Connolly takes a leap into the history books
The track-and-field programme in Athens was dominated by athletes from the USA, who would go on to win nine of the 12 events. And on 6 April 1896, American James Connolly earned the distinction of becoming the very first Olympic champion of the modern era, as he clinched the triple jump title.
Born into a family of poor Irish immigrants, Connolly grew up in Boston where he quickly showed a natural talent for a variety of sports, notably American football and cycling. Having dropped out of education before high school, he later embarked on a period of self-tuition, and eventually managed to win a scholarship to study classics at Harvard University in 1895.
He retained a passion for sporting pursuits, and a year later applied to the university for leave of absence so that he could compete in Athens. Denied his request, he gave up his studies and travelled to Athens with most of the other American athletes, on a German freighter, the Barbarossa. His sprinting skills were to stand him in good stead even before reaching Athens. After landing in Naples, he had his wallet stolen.
The local police wanted him to stay and prosecute the thief and, as he later recalled “all but pinned my arms behind me to stay.” But Connolly was determined to make it to Athens. Breaking lose, he ran for the train to Brindisi, which was already pulling out of the station. He made it with a flying leap. “Three good pals … grabbed me so I wouldn’t fall back overboard and hauled me through the compartment window,” he explained. “I did not know it then, but if I had missed that train I would not have reached Athens in time for my event in the games.”
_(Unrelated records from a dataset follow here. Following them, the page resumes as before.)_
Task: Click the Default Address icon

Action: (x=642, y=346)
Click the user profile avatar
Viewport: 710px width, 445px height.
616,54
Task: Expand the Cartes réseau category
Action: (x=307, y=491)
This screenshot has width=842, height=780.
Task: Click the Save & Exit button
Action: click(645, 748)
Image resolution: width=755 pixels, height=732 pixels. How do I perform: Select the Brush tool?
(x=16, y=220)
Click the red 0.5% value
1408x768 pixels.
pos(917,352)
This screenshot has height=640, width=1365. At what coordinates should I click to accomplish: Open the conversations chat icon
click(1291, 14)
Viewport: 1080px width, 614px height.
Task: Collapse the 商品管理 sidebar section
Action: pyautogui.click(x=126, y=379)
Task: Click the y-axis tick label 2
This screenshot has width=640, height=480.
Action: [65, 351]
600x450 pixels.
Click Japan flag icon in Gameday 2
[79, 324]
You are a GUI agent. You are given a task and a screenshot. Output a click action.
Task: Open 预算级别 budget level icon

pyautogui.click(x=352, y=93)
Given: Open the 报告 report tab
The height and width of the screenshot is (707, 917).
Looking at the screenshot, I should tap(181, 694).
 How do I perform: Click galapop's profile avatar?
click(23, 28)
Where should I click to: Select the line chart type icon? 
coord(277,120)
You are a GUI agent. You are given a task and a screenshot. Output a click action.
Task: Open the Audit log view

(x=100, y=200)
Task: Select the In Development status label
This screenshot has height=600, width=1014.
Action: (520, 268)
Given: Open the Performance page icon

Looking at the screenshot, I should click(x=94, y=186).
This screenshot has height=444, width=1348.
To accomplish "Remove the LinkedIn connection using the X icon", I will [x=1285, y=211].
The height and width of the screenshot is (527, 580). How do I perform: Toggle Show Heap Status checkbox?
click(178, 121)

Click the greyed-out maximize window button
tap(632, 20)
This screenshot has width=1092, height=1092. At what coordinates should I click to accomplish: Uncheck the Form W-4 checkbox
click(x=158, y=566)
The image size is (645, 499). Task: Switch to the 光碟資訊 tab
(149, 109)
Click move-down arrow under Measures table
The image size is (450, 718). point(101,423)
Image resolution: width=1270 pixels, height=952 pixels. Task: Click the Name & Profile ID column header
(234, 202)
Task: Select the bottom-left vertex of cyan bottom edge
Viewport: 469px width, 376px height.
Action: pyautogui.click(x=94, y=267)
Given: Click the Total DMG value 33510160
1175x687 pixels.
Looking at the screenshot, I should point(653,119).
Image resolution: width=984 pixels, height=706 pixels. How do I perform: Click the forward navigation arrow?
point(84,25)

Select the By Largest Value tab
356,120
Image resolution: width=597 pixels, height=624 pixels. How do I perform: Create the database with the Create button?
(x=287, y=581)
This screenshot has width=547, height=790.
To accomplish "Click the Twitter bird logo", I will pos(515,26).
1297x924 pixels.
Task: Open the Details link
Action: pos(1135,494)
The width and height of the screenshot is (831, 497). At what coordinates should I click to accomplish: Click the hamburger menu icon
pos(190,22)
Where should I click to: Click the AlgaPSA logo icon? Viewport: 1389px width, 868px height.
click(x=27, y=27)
The triple jump – or hop, skip and jump as it was then known – was the first medal event of the opening day of the Games. The 27-year-old Connolly outjumped the field, producing a leap of 13.71m to finish more than one metre ahead of his nearest opponent and become the first Olympic champion since AD385. Connolly's turn came last. He walked out to the sandpit after the other jumpers had finished, removed his cap, and tossed it to the ground a yard beyond the best jump. The astonished crowd now watched intently as he breathed on his hands (the next day's papers reported that he had uttered a prayer), then wiped his jersey preparatory to his run. Then he bounded down the runway and hopped, hopped, and jumped beyond the cap. The spectators sprang up shouting, “It's a miracle!”
He went on to finish second in the high jump, with his effort of 1.65m leaving him tied with compatriot Robert Garrett behind their fellow American Ellery Clark. And he also took third place in the long jump (5.84m), again behind Clark.
After serving with the 9th Massachusetts Infantry at the Siege of Santiago in 1898 he returned to the Olympic stage two years later for the second edition of the Games in Paris. Despite improving on his distance, he lost his triple jump title to fellow American Meyer Prinstein.
He was also present at the 1904 Games in St Louis, but this time as a journalist covering the event for the Boston Globe. And he would go on to become a leading authority on maritime matters, spending many years at sea, and publishing more than 200 short stories, and 25 novels.
He died in New York at the age of 88.